In the case that climatic factors determine moderate susceptibility to drought (Intermediate variable 1 = 1.92) and non-climatic factors show low to moderate susceptibility (Input 3 has values between 0.72 and 1.08) natural factors indicate moderate drought susceptibility (Intermediate variable 2 = 3). When according to the anthropogenic factor (30 ≤ Input 4 ≤ 40) drought vulnerability is high to very high then complex drought vulnerability is high (Output = 7).

6 Conclusion

The present study shows the importance of complex assessment of various factors (natural and anthropogenic) for drought occurrence and vulnerability. In general, the investigated area is low to moderate susceptible to drought. Nevertheless, the drought susceptibility and vulnerability also depend on peculiarities of air temperature and precipitation regimes as well as on anthropogenic factors as type of land use and concentration of the population. In particular, the most vulnerable to drought are the settlements and urban areas which are located far from the water bodies and especially when the climate parameters show high drought susceptibility.

A fuzzy logic model to complex drought assessment is developed by the comprehensive analysis of natural and anthropogenic factors. The results from the analysis prove the usefulness of the proposed fuzzy logic approach as a good tool for drought vulnerability assessment, especially for areas for which available data are insufficient.
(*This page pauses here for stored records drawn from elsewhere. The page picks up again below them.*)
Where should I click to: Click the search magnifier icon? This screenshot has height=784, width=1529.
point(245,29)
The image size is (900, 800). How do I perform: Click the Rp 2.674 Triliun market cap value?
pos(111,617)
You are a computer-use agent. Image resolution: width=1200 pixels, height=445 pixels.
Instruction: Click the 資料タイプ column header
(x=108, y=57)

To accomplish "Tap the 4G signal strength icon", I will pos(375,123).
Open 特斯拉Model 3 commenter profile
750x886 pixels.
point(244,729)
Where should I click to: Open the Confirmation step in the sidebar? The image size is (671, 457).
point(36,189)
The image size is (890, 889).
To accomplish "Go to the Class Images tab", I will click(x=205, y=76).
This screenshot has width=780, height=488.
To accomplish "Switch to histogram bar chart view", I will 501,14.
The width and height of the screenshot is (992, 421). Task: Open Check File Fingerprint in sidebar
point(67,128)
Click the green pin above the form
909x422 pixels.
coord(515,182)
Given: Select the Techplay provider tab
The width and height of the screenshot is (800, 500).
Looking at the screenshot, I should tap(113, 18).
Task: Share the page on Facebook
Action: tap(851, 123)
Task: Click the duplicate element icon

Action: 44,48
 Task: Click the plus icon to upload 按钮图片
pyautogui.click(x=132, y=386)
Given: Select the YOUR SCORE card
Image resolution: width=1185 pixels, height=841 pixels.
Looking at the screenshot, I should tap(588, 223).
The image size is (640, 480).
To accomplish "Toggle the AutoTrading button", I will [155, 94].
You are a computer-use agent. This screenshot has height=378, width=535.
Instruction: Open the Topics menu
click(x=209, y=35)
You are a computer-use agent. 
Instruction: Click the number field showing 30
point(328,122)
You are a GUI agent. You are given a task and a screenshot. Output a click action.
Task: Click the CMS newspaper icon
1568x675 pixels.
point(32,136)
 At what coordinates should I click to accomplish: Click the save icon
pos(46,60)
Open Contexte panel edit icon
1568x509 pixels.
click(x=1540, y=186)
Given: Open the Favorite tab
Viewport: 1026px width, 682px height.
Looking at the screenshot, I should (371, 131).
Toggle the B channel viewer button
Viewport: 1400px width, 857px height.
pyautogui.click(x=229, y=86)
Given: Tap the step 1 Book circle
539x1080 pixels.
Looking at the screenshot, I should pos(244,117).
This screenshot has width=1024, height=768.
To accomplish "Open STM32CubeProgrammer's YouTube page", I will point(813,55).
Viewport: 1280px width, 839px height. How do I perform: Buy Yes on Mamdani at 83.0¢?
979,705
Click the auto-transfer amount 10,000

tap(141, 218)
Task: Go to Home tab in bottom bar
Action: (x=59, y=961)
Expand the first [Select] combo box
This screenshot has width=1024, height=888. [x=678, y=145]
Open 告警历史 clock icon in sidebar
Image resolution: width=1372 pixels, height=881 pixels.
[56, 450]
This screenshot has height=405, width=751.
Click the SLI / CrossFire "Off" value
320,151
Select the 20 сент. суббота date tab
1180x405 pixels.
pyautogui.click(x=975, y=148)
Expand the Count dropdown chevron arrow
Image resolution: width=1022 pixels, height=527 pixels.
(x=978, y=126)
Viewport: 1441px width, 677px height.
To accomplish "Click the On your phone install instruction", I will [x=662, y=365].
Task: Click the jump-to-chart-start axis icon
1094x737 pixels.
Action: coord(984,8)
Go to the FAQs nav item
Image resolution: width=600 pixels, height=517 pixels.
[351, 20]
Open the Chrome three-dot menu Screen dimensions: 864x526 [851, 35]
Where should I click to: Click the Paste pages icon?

The major beneficiaries of the proposed work will be scientific researchers working on the problems related to natural, economic and social dimensions of drought. Future work will focus on the expanding territorial scope of the presented research work in order to validate the model for different territories. The information about the adaptive capacity of the study areas will be included in further analyses, which will bring to better understanding of drought impact on various human activities.